=== Record extracts ===
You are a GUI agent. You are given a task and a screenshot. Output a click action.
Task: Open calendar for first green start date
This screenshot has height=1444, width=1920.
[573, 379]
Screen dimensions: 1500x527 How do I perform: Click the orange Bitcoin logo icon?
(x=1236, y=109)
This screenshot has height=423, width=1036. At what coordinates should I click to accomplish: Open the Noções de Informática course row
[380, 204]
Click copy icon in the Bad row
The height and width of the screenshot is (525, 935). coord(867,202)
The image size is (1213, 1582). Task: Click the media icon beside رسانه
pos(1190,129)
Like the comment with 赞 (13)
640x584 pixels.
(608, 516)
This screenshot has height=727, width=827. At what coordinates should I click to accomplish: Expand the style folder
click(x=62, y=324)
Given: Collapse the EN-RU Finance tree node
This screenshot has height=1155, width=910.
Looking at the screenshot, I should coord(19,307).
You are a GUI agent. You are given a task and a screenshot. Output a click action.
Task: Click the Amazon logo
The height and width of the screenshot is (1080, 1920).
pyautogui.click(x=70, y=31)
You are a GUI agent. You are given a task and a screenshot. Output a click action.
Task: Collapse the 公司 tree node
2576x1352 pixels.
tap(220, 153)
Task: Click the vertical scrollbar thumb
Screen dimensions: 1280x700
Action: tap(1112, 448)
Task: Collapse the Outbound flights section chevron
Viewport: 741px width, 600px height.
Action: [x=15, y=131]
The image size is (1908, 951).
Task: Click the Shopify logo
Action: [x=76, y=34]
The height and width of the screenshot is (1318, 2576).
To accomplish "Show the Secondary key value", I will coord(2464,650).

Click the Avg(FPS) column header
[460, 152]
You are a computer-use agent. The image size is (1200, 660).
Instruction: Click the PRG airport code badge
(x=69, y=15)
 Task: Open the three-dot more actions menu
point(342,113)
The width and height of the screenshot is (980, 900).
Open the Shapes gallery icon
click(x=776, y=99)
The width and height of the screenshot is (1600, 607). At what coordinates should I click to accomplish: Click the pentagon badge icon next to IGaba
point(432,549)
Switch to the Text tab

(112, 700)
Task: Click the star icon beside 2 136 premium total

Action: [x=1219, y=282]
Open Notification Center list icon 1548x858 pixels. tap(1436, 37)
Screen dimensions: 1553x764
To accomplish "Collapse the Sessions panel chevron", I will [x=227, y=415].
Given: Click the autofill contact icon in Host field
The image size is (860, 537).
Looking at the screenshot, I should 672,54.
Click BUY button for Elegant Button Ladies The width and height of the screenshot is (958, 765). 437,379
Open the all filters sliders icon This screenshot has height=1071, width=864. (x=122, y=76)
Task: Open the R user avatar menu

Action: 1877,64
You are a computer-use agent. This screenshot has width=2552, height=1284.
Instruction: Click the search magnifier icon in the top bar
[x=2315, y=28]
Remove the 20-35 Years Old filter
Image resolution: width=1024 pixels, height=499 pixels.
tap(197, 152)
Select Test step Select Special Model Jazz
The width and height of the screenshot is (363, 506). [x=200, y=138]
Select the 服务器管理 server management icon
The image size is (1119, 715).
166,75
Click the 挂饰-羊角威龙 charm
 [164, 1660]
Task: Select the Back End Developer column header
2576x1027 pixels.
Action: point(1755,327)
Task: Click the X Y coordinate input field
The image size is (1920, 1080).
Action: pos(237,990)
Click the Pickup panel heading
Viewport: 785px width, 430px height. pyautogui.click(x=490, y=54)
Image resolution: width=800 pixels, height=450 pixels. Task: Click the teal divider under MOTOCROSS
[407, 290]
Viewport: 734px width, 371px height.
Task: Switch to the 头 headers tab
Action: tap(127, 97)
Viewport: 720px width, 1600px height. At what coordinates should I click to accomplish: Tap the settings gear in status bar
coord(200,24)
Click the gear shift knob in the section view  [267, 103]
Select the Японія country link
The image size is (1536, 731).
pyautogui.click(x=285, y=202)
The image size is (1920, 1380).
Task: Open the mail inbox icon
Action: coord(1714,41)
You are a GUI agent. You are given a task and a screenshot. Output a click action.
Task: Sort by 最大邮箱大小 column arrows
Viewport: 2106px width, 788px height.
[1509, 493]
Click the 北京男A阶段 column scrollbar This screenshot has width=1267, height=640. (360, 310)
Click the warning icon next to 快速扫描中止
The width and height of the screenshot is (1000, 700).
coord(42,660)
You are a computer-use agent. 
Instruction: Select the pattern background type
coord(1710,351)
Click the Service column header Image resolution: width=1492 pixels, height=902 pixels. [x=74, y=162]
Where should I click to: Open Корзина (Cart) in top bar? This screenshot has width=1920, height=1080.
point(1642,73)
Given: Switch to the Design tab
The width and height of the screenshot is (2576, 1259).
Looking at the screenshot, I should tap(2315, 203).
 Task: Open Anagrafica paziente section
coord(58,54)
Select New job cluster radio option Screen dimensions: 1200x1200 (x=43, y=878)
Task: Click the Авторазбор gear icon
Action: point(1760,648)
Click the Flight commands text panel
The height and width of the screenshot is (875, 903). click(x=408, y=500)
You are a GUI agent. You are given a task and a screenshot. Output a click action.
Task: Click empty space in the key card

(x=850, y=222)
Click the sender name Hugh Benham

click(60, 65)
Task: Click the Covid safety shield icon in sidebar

=== Exercise ===
Please list each line of the rows above that contains the string "section". Case counts.

=== Exercise solution ===
Task: Collapse the Outbound flights section chevron
Click the gear shift knob in the section view  [267, 103]
 Task: Open Anagrafica paziente section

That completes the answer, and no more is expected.